Sandra Johnson Gordon Cause Of Death, Obituary Not Yet Available – Sandra Johnson Gordon, the head of the pastoral council who urged the Roman Catholic Archdiocese of New Orleans to reopen historic St. Augustine Church in Treme following Hurricane Katrina, died April 24 at Grady Memorial Hospital in Atlanta from injuries incurred in an automobile accident. She was 68.
According to nola.com, “Sandra saved St. Augustine,” said Jacques Morial, a parishioner, recalling how Gordon rallied a broad coalition in late 2005, when the archbishop was deciding which churches to close in the devastated and depopulated New Orleans area. Gordon fought the archdiocese’s planned closure with the help of unlikely allies like members of the Nation of Islam, young out-of-towners from the People’s Hurricane Relief Fund, local and national civil rights fighters like Malcolm Suber, Malik Rahim, Curt Muhammad, Jesse Jackson, and Al Sharpton, and her daughter, Tyra Richardson.
Sandra Gordon grew up in the 7th Ward as Sandra Johnson, where she lived within a few blocks of several cousins and walked to McDonogh 35, then on Kerlerec Street. St. Augustine, which was founded in 1841 and is claimed to be the first Catholic church in the United States to have an integrated congregation made up of White parishioners, free persons of color, and enslaved people, was where she was confirmed and married.
Gordon’s ties to the church go back to his enslaved great-grandmother, Mary Belle Weadd, who was baptized at St. Augustine in 1865. Her dedication to it, though, was deeply personal.
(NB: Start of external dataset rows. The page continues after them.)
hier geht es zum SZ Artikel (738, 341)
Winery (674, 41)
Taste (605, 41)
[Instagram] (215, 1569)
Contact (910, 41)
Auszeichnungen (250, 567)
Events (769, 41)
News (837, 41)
In 2016, she noted, “Our community is a loving kind.” “Every Sunday, we’re absolutely overjoyed to see each other.”
Gordon displayed “divine bravery,” according to Ansel Augustine, director of the archdiocese’s Office of Black Catholics. He claimed she would speak up at meetings or conferences to encourage others to do the right thing.
“‘If you’re going to worry about it, don’t pray about it,’ she advised. You don’t have to worry about anything if you’re going to pray about it.'”
Gordon’s faith was evident in his compassion and kindness, according to longtime friend Troi Yancy. “Sandra flung open her front door, refrigerator, wallet, and pocketbook. You could have it if she had it and you needed it.”